Clothing Body Positive

What Makes Clothing Body Positive?

We’re constantly hearing things about body positivity, or the notion that everyone should have a positive view of their body, regardless of societal expectations, media or culture. We all want to love our physical appearance, but very few of us actually do—89 percent of women say they want to lose weight, while studies indicate a growing dissatisfaction in physical self-approval among men, too. With this in mind, it’s not surprising that more and more people are seeking out clothing labels and retailers that emphasize self-love.

At its core, being body positive is loving yourself, accepting your self-perceived flaws and spreading principles of positivity to others. But how do you do that? One of the best ways is to wear body-positive clothing. Not only does this help you squash those oppressive, self-critical thoughts, it also contributes to a broader social movement that could have a significant, lasting impact. Think of it like this: When you support body-positive brands, you’re supporting a body-positive economy, media and advertising landscape well into the future.

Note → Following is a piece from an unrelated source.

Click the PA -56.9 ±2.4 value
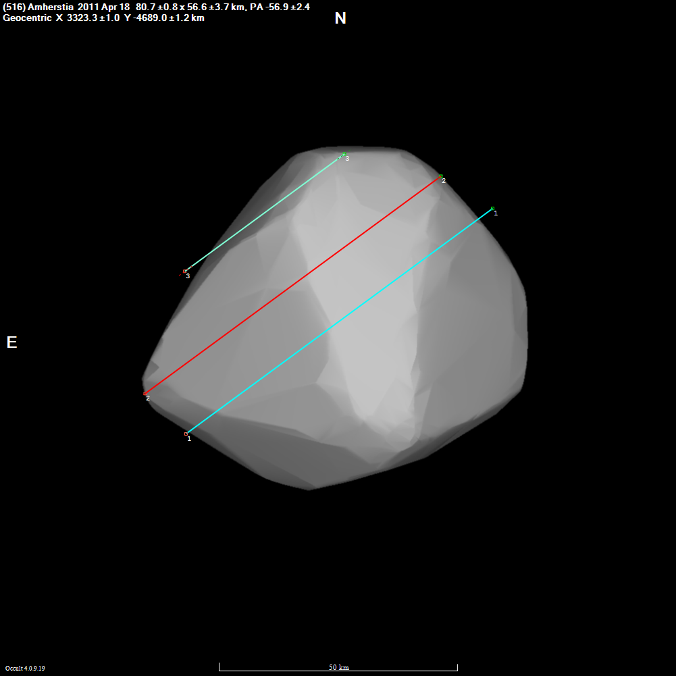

Body Image And Mental Health

This is a lot more important than it may seem on the surface, since body image is very closely entwined with mental health. In fact, according to the Mental Health Foundation (MHF), reactions to a poor body self-image can trigger anxiety, self-disgust and even suicidal thoughts. Shockingly, as many as 10 percent of women have deliberately hurt themselves due to a poor body image. Interestingly, negative physical self-perception doesn’t discriminate. It affects people of all genders, races, ages and sexual identities.

So we know that body positivity in the fashion world is one super-effective way to help combat these massive cultural issues. But what, exactly, makes clothing body positive? Let’s take a deeper dive in to find out.

Clothing Body Positive

Body Positive Brands Are Brands That…

  • Help You Feel Good About Your Body—Fundamentally, any brand or retailer can be considered body positive if it makes clothing that helps you love yourself. The idea is to step into a piece of clothing and feel wholly confident and empowered, not restricted or rejected. This means finding clothes that fit, flatter and cater to your unique sense of style. It also means feeling welcome and accepted in a retail location.
  • Don’t Airbrush or Falsely Manipulate Model Images—Airbrushing and retouching models is so passé. The problem is that it sets up unrealistic expectations, leading to an impossible (and impossibly unhealthy) bar. If not even the most beautiful models in the world are good enough without retouching, is anyone? Several of the big players in the fashion game refuse to airbrush, so it’s becoming more the norm.
  • Are Size-Inclusive—To be size-inclusive means to treat every single body differently. In the fashion world, it often means brands including the full gamut of body types—short, tall, round, thin, curvy—not only in their advertising, but also in their workforce and sizing options. It means showing models of different body types in their apparel to help widen the now-narrow definition of beauty.
  • Don’t Use ‘Vanity Sizing’—Also known as size inflation, vanity sizing is the phenomenon of brands producing physically bigger clothing at smaller sizes (for example, a vanity size 2 might be a “real” size 6). Vanity sizing is not body positive because it plays into the notion that smaller sizes are somehow better. It’s also insulting to the intelligence. We’ve been dressing ourselves our whole lives, so don’t think we don’t notice when a brand tries to trick us into flattery!
  • Include a Variety of Styles for All Figures—One of the things that forward-thinking clothing brands know in this day and age is that people with all body types like all kinds of clothing. Yes, plus-sized women rock (the heck out of) crop tops and bodycons. Yes, skinny women slay in thong bikinis and low-cut tops. Body positive clothing is clothing in all kinds of sizes, but also all kinds of styles. It knows that size and shape should not be barriers to taste or self-expression.
  • Show Women of Different Body Types—Body positive clothing isn’t exclusively plus size clothing. It’s also adaptive clothing—apparel that’s specifically designed for people with physical disabilities or the elderly—as well as clothing made for tall people, short people, skinny people, pregnant people and, yep, even models. These brands show individuals of all shapes, sizes, skin tones and abilities wearing their clothing in their advertising, on their websites and on social media.

How To Find Body Positive Clothing

Not long ago, options for plus size clothing were few and far between. Women had to go to specialty stores with limited selections, many of which catered to a specific, and very narrow, style profile. Today, there are tons of major retailers and clothing brands accommodating a wide variety of sizes, silhouettes and styles. In addition to looking out for brands that exhibit some of the aforementioned characteristics, you can find body-positive brands on social media, through body-positive bloggers and by doing a bit of research online.

Clothing Body Positive

Why It Matters

We all want to feel fabulous, sexy and properly fitted in whatever we’re wearing, but body positivity is about much more than that. It’s about shaking up the status quo so that men and women of future generations don’t struggle to meet impossible standards, which can lead to a negative overall self-image, anxiety and depression. As long as you prioritize shopping at retailers that exhibit some or all of the above body positivity principles, you can feel good about the societal impacts of what you’re wearing.